What are Interest Groups?

Our interest groups

All u3as have interest groups that have evolved over time as members work together in a common field. There is no fixed format or procedures for a group or its convenor to follow. The Third Age Trust has produced More Time To Learn, an excellent booklet full of ideas for group learning. It can be obtained from the members’ area of their website in printed form or by download. 

Most groups cater for the non-specialists in the subject and having a mixed group in terms of skills and experience is often a bonus. In Banbury, many groups meet in members’ homes, others in local venues such as Amos Court and Stanbridge House or outdoors. The activities are for the enjoyment and benefit of its members, so everyone in the group should be responsible for planning the content. Public liability insurance is covered but responsibility for personal safety must rest with the individual member.
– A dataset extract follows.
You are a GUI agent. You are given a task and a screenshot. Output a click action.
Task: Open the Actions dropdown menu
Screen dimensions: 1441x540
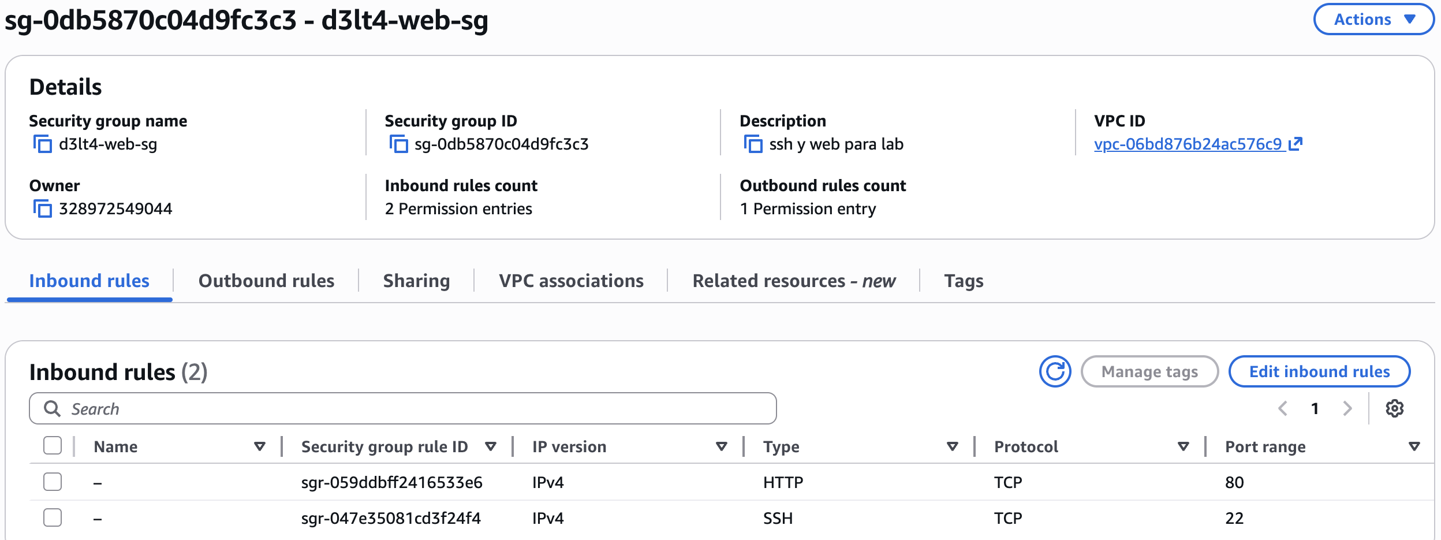pyautogui.click(x=1373, y=20)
Some groups, especially those that use rented venues, have to charge a small fee for attendance. Most groups do not have other costs. It is at the discretion of the group whether to have refreshments and how they are paid for. A Banbury u3a member can join as many groups as they wish, providing there is room for them. In order to join a group, contact needs to be made via the email address on the website or in the table printed on the sheet of contact details.  If you don’t receive a response, contact our groups secretary on

Some groups, often those held in members’ houses, may be deemed full. In this situation, prospective members should be placed on a reserves list so that when a group member is unable to attend, they are given the chance to take their place on that occasion. Each group may have its own methods of informing group leaders of their intention to attend but as a general rule; members should inform the group leader if they are going to be absent from a group meeting.

How groups are organised

Most groups have a group convenor whose role is not that of a teacher or authority figure and whose responsibilities can vary greatly between groups. Some groups may have joint convenors or appear almost leaderless. Some groups, for example, need to plan months ahead while others will need no forward planning at all.
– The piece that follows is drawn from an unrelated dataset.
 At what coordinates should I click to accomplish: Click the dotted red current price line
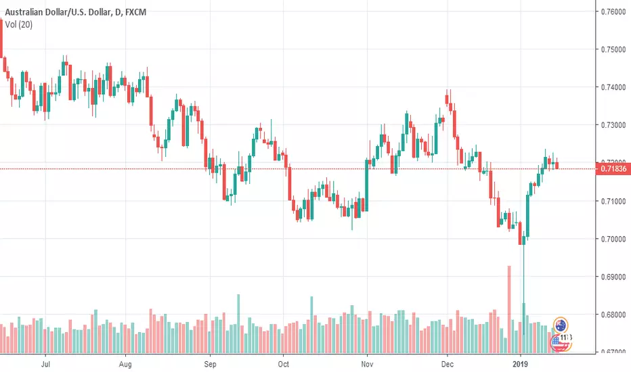coord(298,169)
There are usually 2 kinds of tasks with running a group:

  • The administrative tasks which could involve booking a venue, taking a register, doing paperwork or refreshments.
  • The organising of tasks which involve some responsibility for the content of the studies. Knowledge and experience of the field of study is not always necessary. This is especially true with the common practice of shared delivery, where many members of the group take it in turns to provide a presentation, demonstration, discussion seminar or other activity.

Therefore, there is complete flexibility in how a group is run with tasks separated or combined and in who takes on the responsibilities required. One person has to be willing, however, to be the contact person for the committee and for the general membership. The role of group convenor is therefore rarely onerous.

Expectations of group members

Interest groups are the lifeblood of a U3A and membership implies time and effort on behalf of its members. U3A members are generally busy people with many other commitments to fit in and the casual attendee can create problems for the organisation of a group’s activities. Group members should:

  • Remain courteous, respectful, non-critical and non-competitive at all times.
  • Respect the values and perceptions of other group members.
  • Follow the agreed procedures and practices of the group.
  • Inform the group convenor when they will not be attending. (They are under no obligation to give reasons).
  • Be involved sometimes in the preparation of sessions, not just attend them. It is not expected that all members of a group contribute equally due to their different levels of knowledge and skills, but members are expected to play their part in the activities provided, rather than leaving all of the work to others.
  • Tell the group convenor when they no longer wish to belong to the group. Any member not notifying the group convenor that they are going to be absent on 3 occasions will be removed from the group’s membership list.